This is amazingly true. Big Emile had some insight.

> Clearly deregulation allowed looting on a massive scale and something
> will have to be done to regulate the looters. How or where? 

Keith, it would be brilliant to hear any detailed prognosis you have.
You have some access to international institutions so you may have
some clues on these things. For most of us, all we can see now is the
incompetence, greed and panic of the various states and state-functions.
We can suspect in our dark nightmares a slippage toward more war,
whereas realism tells us they will all agree to shore things up one more
time and make the poorest individuals, everywhere, shoulder the burden
of mistakes made at the top of the food chain. No one can see a
politician or statesman or steward of the economy with an idea other
than that capitalism as it is exactly right now is the very best of all
possible systems. But I am hoping you have some notion of what might
come down the pipe - the types of programs in particular.

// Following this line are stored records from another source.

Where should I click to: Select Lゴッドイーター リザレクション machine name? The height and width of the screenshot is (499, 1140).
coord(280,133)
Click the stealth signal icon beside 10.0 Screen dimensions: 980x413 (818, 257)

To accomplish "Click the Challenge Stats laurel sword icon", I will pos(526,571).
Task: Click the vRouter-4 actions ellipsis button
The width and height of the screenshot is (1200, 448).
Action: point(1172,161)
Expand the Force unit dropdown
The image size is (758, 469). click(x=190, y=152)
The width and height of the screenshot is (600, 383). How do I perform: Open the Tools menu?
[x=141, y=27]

> Against fascism and war, a revival of redistributive
> politics at appropriate levels of world society would be one strategy.

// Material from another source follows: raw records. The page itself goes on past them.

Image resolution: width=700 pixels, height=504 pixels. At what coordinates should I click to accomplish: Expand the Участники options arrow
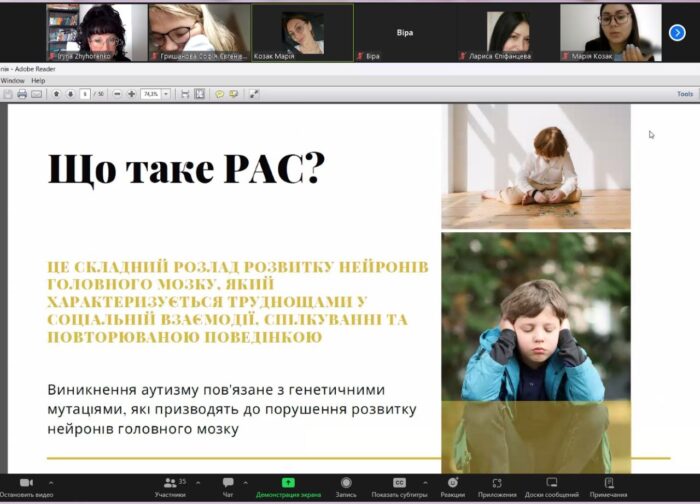(x=197, y=482)
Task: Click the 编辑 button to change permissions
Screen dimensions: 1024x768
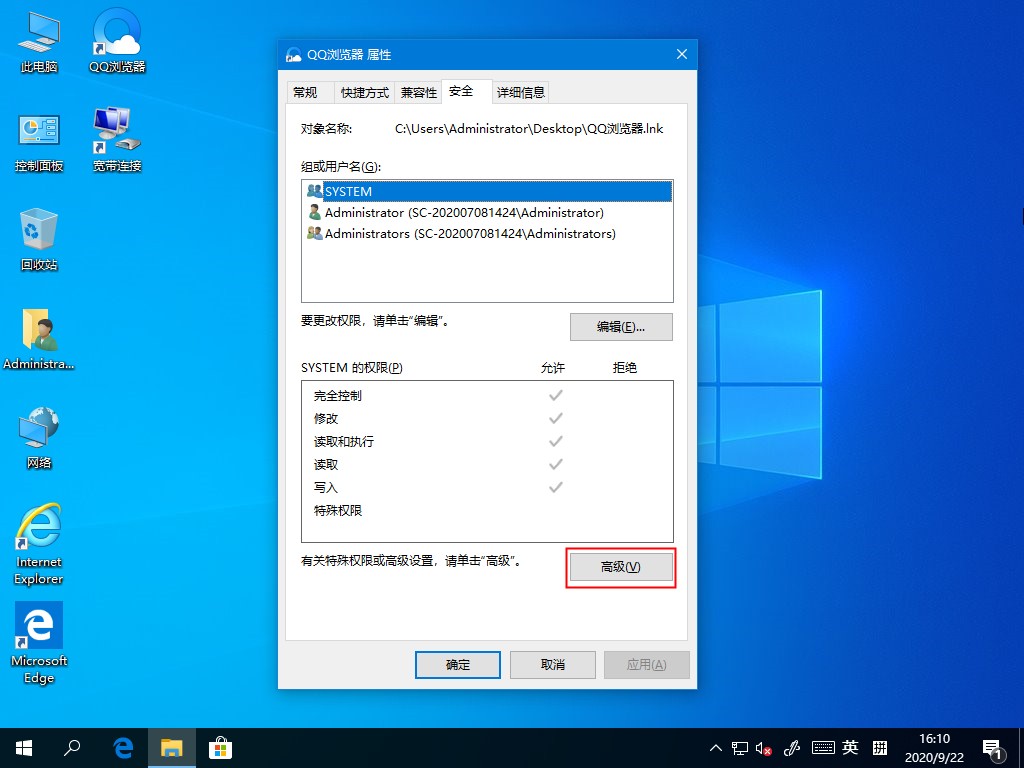Action: 621,326
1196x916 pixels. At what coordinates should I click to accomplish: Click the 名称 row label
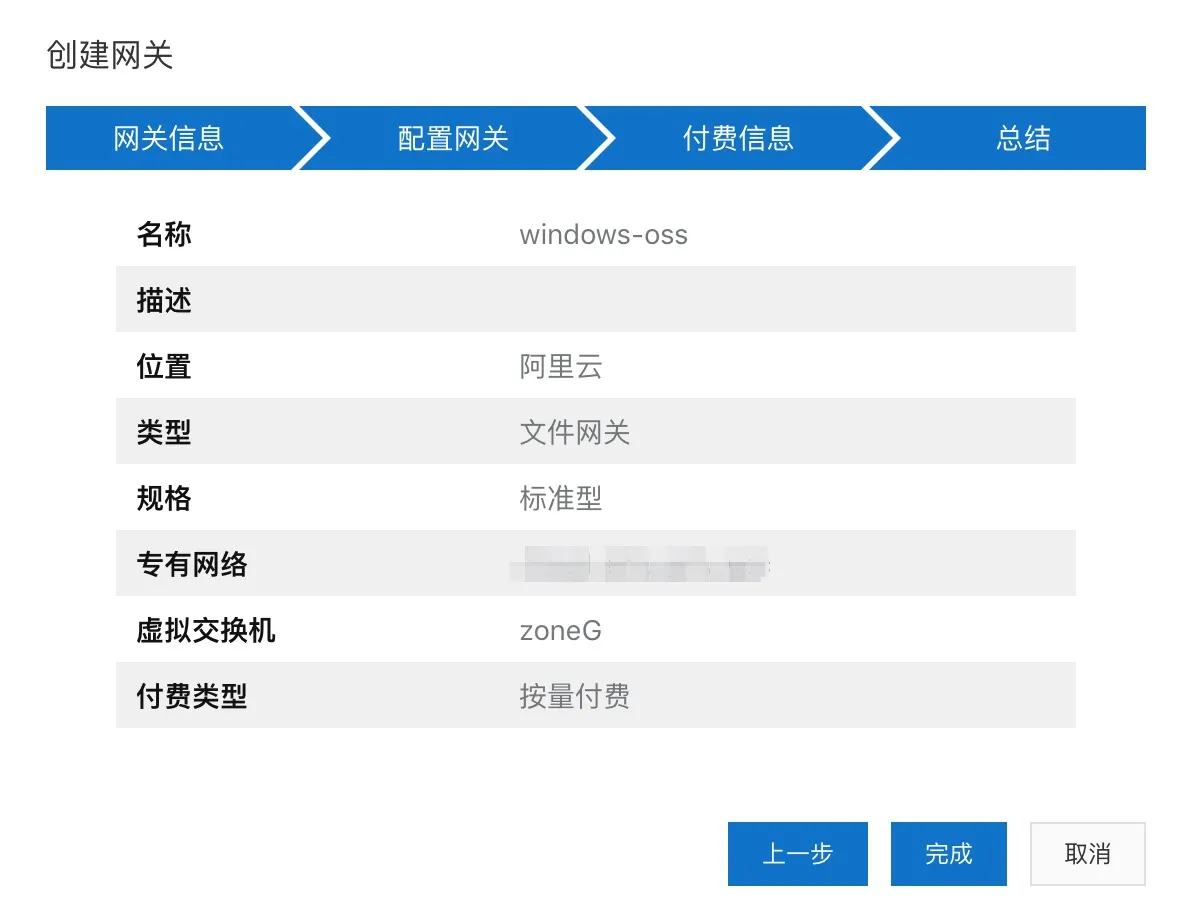[x=164, y=235]
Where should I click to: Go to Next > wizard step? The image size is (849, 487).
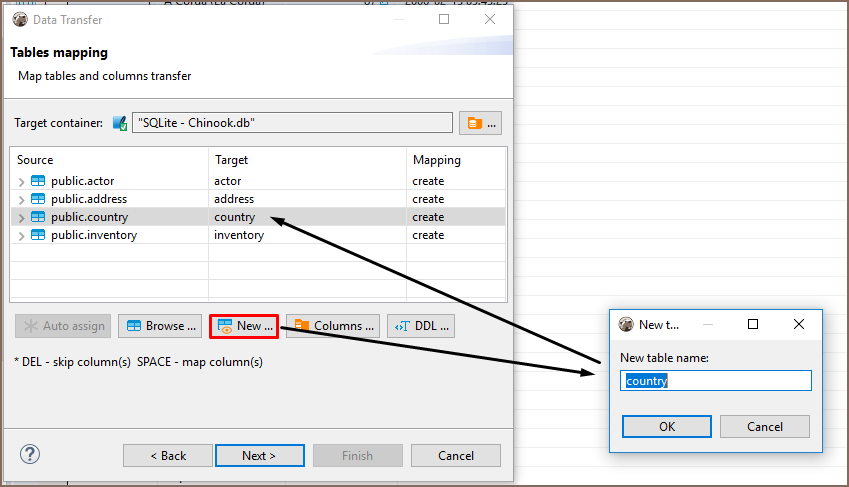(x=259, y=455)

The famous "global Keynesianism" that's been talked about for decades.
Could it be done? How? By whom? Are there any plans afoot?

> Promoting the voluntary reciprocity of decentralized groups another.

Anywhere this is really happening? To any degree? (sincere questions, I
am ignorant)

> But we need both. All the economic possibilities are already there to
> be built on. Embracing the idea of capitalism as a totality only makes
> it harder to see that. Our challenge is to make new institutional
> combinations with a new emphasis.
> 
> That raises the question of the relationship between politics and
> intellectual life, but not for this post.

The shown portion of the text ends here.